AABB2025: The Impact of Reconstituted Whole Blood Products

There is no observational difference in post-exchange transfusion total serum bilirubin levels or survival outcomes between neonates who received lower versus higher hematocrit blood products, according to data from a recent study presented during the “Pediatric Transfusion Practice” oral abstract session on Saturday morning. The study results, presented by Yembur Ahmad, MD, examined neonatal exchange transfusions, focusing on whether the hematocrit of the reconstituted whole blood product used has any impact on bilirubin removal. 

Ahmad noted that double volume exchange transfusions (ETs) are a rare but critical intervention in newborns, performed to remove bilirubin and/or other pathogenic substances such as antibodies. The ET uses reconstituted whole blood manufactured in the blood bank to achieve a hematocrit specified by the NICU team. “Although uncommon, they remain the most effective and immediate method for rapidly reducing bilirubin levels and preventing kernicterus. To explore how we might improve the effectiveness of exchange transfusions in removing bilirubin, we first need to understand the underlying mechanism,” Ahmad told the audience. 

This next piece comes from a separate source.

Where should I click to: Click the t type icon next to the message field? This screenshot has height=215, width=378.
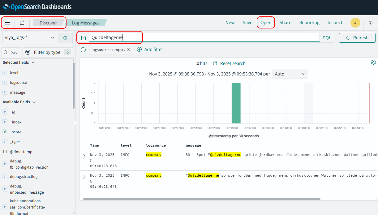point(5,92)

She explained that the American Academy of Pediatrics 2022 guidelines recommend using a product hematocrit of 40%, whereas the AABB Technical Manual recommends using a hematocrit of 45–60%, with the option to go higher if clinically indicated. 

“So, which of these recommendations is correct, and what evidence do we have to guide us?” she asked. “Unfortunately, there are no contemporary studies examining how the hematocrit of the exchange transfusion product affects outcomes. The AAP’s 40% recommendation is based on a 1960s study that modeled bilirubin kinetics but did not compare different hematocrits directly.” 

To address this knowledge gap, Ahmad and her colleagues conducted a retrospective review at Children’s Hospital Los Angeles (CHLA) to assess whether the hematocrit of the exchange transfusion product impacts clinical or laboratory outcomes, particularly total serum bilirubin (TSB) reduction. The team reviewed all neonatal exchange transfusions between 2018-2024 at CHLA, collecting data from blood banks and patient records, including clinical outcomes.  

In total, the researchers identified 42 exchange transfusions in 31 neonates, with some requiring more than one exchange. Throughout the six-year period, 25 ETs were performed for 20 neonates with hyperbilirubinemia. Patients were divided into two groups based on product hematocrit: low hematocrit group (<45%) and high hematocrit group (≥45%). Blood product Hcts ranged from 25.3% to 60.2%, with a mean of 45.8% (SD 7.4%). 

Ahmad noted that baseline characteristics differed notably between groups. For example, infants in the low hematocrit group had lower gestational ages and birth weights and were more likely to show signs of acute bilirubin encephalopathy. The only significant difference was that the post-exchange hematocrit was, as expected, lower in the low-hematocrit group. The findings also demonstrated no significant differences in pre- or post-exchange bilirubin levels and in survival at 30 days or one year, or long-term neurologic outcomes. 

Ahmad explained that the study was limited by small sample size, retrospective design, the HDT threshold of 45% used to divide two groups and the lack of direct measurement of bilirubin content in waste blood. 

“We believe this justifies that larger studies are warranted to further investigate the impact of blood product hematocrit on exchange transfusion outcomes,” Ahmad concluded.